• **The task**: All lines up to and including the one that contains "Given: Open the Account dropdown" are to be transcribed exactly, starting from the first line of the records.

• **Provided entries**:
####
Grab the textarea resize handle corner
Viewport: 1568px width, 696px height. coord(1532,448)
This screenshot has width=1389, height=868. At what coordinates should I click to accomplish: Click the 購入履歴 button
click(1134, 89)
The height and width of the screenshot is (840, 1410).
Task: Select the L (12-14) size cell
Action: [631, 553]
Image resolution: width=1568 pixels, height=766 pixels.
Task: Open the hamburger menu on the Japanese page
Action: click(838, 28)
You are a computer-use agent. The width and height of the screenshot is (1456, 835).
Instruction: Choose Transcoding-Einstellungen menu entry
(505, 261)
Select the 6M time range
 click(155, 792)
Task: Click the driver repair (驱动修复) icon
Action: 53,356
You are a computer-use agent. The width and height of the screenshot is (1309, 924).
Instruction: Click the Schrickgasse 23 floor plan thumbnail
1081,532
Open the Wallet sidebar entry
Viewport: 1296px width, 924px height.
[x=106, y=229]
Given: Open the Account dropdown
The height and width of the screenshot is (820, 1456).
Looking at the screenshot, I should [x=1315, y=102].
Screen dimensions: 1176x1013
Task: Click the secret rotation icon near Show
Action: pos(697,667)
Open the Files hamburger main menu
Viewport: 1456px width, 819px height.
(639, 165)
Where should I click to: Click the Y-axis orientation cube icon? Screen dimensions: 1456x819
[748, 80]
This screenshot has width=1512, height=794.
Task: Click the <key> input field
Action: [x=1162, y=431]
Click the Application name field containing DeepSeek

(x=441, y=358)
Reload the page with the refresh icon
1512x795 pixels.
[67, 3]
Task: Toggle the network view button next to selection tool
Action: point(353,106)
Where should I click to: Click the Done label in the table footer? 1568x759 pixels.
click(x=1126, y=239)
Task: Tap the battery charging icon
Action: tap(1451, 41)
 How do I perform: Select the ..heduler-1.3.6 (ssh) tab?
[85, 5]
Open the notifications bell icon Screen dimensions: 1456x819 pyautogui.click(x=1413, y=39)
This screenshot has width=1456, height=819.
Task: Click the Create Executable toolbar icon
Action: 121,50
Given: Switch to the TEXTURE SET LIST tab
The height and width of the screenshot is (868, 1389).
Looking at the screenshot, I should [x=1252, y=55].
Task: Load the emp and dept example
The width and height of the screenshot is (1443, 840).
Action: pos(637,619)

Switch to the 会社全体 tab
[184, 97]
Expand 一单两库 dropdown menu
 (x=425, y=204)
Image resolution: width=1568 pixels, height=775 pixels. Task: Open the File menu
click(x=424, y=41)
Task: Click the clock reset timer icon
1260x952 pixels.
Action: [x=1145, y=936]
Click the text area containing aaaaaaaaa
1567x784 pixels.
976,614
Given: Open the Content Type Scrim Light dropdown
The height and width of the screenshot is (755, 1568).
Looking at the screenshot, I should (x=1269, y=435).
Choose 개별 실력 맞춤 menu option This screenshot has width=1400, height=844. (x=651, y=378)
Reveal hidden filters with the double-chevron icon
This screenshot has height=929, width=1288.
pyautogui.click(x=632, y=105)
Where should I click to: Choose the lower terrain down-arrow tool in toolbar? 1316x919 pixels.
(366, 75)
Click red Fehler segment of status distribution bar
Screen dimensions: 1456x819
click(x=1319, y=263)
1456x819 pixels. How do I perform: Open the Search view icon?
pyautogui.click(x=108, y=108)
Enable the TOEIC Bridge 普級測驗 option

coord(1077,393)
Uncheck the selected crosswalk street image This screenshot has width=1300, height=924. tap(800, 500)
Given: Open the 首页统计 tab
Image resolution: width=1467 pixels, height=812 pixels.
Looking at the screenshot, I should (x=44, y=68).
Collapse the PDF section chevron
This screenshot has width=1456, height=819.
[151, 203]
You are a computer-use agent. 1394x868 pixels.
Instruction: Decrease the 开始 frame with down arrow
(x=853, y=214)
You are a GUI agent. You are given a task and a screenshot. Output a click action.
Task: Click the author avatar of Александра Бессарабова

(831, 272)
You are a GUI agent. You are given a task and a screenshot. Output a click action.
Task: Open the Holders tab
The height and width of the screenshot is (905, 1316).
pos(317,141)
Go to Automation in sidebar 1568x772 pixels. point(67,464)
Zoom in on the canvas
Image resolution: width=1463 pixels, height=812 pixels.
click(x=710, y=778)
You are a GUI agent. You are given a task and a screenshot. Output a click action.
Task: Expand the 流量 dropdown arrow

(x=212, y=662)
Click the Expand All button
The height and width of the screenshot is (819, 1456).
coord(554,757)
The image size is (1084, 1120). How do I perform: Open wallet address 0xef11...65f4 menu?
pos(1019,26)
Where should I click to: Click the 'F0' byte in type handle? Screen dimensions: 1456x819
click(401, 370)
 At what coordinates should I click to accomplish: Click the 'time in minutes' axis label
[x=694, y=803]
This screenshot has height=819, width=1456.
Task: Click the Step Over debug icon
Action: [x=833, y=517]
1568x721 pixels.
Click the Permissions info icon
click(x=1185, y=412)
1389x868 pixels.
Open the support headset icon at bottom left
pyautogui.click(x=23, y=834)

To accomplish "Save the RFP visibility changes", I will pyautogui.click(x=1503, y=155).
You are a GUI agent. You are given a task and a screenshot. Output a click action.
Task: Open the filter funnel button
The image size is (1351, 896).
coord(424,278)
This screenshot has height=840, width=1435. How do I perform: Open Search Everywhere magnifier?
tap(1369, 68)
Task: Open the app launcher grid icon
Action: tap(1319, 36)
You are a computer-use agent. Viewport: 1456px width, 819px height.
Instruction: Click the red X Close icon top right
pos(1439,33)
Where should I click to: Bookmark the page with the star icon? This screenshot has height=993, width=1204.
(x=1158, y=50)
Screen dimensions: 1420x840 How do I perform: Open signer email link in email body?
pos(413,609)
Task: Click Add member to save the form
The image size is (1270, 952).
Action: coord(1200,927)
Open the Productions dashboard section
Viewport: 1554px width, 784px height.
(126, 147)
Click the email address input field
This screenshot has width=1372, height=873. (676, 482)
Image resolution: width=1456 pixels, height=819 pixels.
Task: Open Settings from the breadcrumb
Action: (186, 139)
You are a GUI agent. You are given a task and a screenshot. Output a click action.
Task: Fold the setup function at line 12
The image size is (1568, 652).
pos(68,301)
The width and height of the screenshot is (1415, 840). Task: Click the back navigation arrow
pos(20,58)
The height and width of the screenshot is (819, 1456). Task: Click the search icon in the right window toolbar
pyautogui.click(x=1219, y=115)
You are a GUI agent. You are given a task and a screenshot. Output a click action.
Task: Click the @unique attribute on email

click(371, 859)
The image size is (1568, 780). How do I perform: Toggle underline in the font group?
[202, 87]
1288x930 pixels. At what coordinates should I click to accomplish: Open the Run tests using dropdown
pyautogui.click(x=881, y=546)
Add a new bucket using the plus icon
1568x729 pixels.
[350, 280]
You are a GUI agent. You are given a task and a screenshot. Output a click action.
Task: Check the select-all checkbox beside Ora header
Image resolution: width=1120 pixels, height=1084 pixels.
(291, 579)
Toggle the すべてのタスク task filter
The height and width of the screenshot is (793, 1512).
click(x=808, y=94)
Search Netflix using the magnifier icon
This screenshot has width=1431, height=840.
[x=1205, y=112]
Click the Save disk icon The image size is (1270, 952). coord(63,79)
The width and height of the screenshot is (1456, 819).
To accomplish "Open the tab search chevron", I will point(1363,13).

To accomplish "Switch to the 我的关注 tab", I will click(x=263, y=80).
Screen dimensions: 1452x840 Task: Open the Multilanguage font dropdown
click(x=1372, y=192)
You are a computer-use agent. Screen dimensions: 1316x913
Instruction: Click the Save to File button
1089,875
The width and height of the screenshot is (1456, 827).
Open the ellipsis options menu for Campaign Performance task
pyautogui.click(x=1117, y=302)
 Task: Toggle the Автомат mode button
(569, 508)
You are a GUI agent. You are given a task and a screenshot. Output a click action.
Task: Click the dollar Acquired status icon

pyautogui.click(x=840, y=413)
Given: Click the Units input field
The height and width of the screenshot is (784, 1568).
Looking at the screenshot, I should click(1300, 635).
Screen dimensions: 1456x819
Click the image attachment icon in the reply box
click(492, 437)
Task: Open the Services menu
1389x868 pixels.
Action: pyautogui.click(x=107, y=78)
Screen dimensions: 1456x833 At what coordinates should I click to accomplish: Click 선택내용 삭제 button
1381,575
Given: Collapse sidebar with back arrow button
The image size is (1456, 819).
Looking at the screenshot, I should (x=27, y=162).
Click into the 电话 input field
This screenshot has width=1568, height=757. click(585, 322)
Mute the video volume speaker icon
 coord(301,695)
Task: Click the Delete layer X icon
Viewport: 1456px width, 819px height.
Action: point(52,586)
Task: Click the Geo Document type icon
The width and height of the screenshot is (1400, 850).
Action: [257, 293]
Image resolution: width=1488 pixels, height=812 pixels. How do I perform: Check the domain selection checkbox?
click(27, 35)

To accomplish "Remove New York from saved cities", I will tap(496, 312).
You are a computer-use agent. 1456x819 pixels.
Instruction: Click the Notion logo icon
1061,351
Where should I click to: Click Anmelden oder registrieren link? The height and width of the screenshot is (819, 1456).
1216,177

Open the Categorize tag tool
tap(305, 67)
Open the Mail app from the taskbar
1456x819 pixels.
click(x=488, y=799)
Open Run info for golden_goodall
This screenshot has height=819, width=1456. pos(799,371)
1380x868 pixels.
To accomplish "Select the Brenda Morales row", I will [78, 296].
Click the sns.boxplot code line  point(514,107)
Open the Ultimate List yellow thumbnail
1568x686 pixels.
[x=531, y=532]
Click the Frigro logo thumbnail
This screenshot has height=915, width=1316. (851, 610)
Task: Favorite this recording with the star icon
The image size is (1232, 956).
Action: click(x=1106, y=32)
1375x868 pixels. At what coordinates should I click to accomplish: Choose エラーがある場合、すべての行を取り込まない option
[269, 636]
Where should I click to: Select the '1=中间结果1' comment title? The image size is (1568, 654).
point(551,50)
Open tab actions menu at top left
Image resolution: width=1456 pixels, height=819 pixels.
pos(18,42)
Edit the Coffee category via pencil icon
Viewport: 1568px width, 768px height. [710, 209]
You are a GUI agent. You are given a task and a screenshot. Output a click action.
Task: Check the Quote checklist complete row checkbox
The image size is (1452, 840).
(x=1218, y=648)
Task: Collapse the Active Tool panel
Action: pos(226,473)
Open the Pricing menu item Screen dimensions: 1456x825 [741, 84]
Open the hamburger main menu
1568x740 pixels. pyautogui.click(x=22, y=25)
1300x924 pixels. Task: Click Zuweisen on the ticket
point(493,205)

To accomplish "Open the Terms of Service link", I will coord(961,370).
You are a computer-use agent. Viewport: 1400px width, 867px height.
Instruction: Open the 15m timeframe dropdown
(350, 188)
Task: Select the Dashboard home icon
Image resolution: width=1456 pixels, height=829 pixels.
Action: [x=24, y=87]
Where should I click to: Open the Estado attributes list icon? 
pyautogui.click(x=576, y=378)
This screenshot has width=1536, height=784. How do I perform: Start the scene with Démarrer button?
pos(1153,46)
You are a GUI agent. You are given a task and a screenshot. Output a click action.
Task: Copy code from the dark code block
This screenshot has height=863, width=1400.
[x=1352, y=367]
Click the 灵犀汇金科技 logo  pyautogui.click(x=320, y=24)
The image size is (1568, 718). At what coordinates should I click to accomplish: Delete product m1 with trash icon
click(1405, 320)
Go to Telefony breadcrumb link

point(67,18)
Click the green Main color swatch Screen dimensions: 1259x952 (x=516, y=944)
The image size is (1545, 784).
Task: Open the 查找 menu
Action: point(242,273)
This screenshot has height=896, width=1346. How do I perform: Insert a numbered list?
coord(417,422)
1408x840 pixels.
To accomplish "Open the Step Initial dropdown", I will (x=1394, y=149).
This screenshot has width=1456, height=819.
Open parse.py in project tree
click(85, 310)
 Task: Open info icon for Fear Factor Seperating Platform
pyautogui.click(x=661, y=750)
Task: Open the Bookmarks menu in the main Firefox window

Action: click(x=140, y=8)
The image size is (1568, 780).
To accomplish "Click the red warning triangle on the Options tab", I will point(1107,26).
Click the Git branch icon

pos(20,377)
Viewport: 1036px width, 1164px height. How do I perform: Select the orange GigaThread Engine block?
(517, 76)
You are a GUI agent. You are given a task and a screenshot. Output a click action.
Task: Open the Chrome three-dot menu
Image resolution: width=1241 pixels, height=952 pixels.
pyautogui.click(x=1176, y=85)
####
• **Output of the task**:
Grab the textarea resize handle corner
Viewport: 1568px width, 696px height. coord(1532,448)
This screenshot has width=1389, height=868. At what coordinates should I click to accomplish: Click the 購入履歴 button
click(1134, 89)
The height and width of the screenshot is (840, 1410).
Task: Select the L (12-14) size cell
Action: [631, 553]
Image resolution: width=1568 pixels, height=766 pixels.
Task: Open the hamburger menu on the Japanese page
Action: click(838, 28)
You are a computer-use agent. The width and height of the screenshot is (1456, 835).
Instruction: Choose Transcoding-Einstellungen menu entry
(505, 261)
Select the 6M time range
 click(155, 792)
Task: Click the driver repair (驱动修复) icon
Action: 53,356
You are a computer-use agent. The width and height of the screenshot is (1309, 924).
Instruction: Click the Schrickgasse 23 floor plan thumbnail
1081,532
Open the Wallet sidebar entry
Viewport: 1296px width, 924px height.
[x=106, y=229]
Given: Open the Account dropdown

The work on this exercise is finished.